Nelson, Inc. hedges 50% of their translation exposure one calendar quarter in advance, and rolls the...

Nelson, Inc. hedges 50% of their translation exposure one calendar quarter in advance, and rolls the contracts when they mature. Currently 1st quarter net income is projected to be 125 million Canadian dollars. The current spot rate is .98 US dollars per Canadian dollar, and the forward rate to March 31, 2011, the end of 1st quarter, is .987 US dollars per Canadian dollar. On 3/31/2011 the spot rate is now 1.045 US dollars per Canadian dollar.

(a) Explain how you would put in place a hedge on 50% of the forecasted net income.

(b) On 3/31 what do you now need to do?

(c) What is your total translated net income from the Canadian subsidiary including the impact of the hedge on 3/31/2011?

Solutions

Expert Solution

Nalson, Inc hedges 50% of their transaction exposure one calendar quarter in advance, and rolls the contract when it matured.

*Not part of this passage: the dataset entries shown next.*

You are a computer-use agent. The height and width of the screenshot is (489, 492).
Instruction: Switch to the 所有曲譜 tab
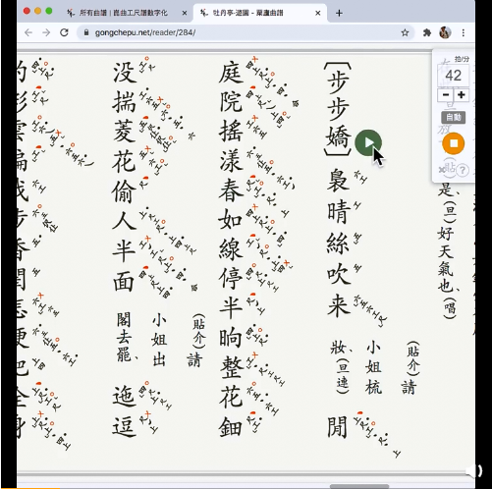[x=123, y=13]
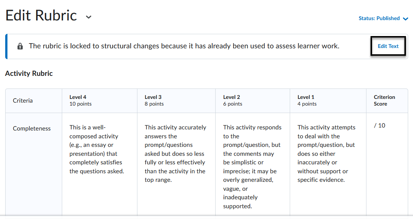This screenshot has width=413, height=219.
Task: Select the Criteria column header
Action: pyautogui.click(x=23, y=100)
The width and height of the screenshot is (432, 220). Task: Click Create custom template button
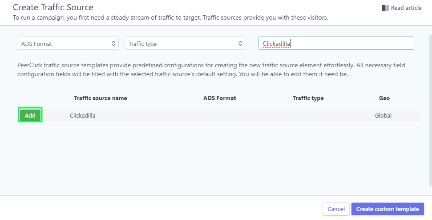click(x=388, y=209)
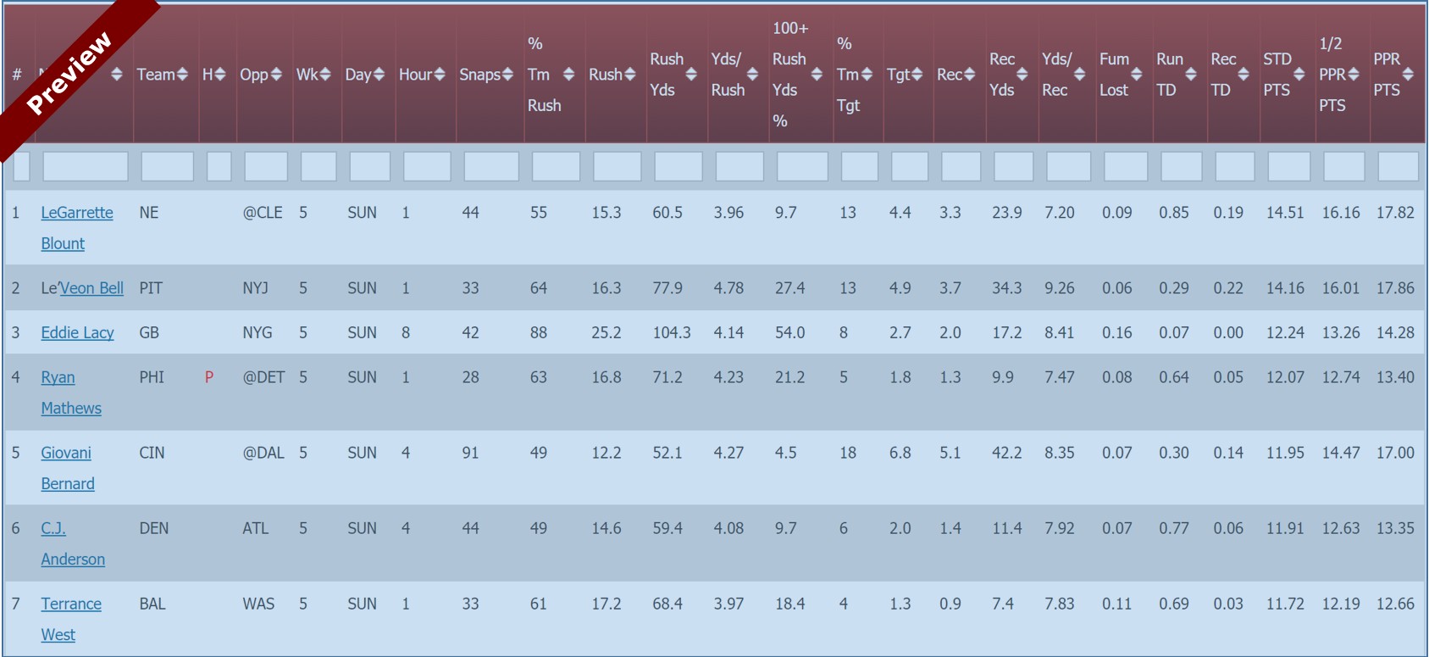The image size is (1429, 657).
Task: Click the Hour column header
Action: click(x=416, y=75)
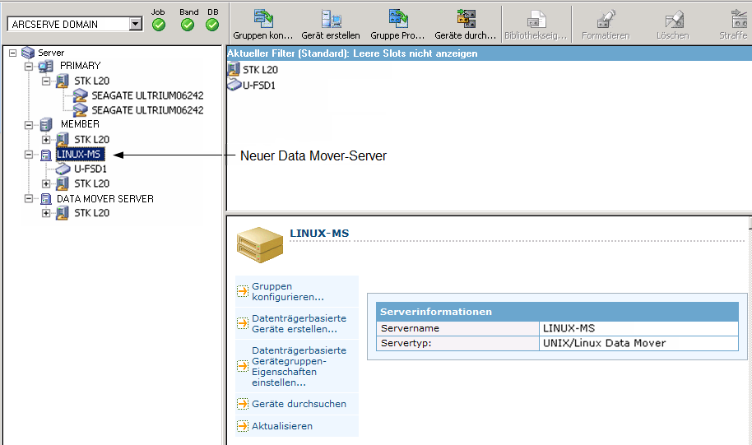The image size is (752, 445).
Task: Open the ARCSERVE DOMAIN dropdown
Action: coord(136,25)
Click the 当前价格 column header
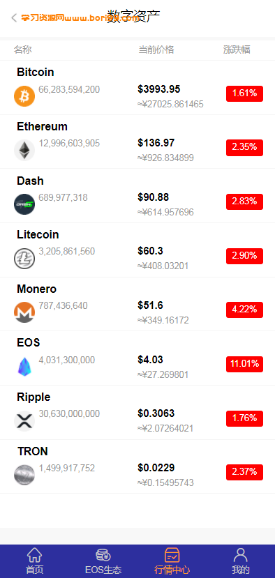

Projected income during the quarter 125 million Canadian Dollars.

Current Spot Rate: 0.98 US$ = 1 Canadian Dollar.

Forward Rate: 0.987 US$ = 1 Canadian Dollar.

(a). So, if Nalson Inc wanna hedge its 50% position, it may enter into a forward contract for 50% of the Income receivable during the said Quarter @ 0.987 US$ per Canadian Dollar. And Balance 50% should be settled at spot 3/31/2011.

Forward Contract required to be enter for the amount of 50% of 125 million Canadian Dollars for the said hedge.

50% of 125 million = 62.5 million Canadian Dollar.

(b). On 3/31: Spot Rate 1.045 US$ per Canadian Dollar.

Forward Contract required to be execute for 62.5 million Canadian Dollar. @ 0.987 US$ per Canadian Dollar.

And 50 % of the Canadian Dollars should be converted at spot @ 1.045 US$ per Canadian Dollar.

(c). Total Net Income for the quarter in US$: 62.5 million x0.987 + 62.5 million x 1.045

= US$ 61.6875 million + US$ 65.3125 million

= US$ 127 million.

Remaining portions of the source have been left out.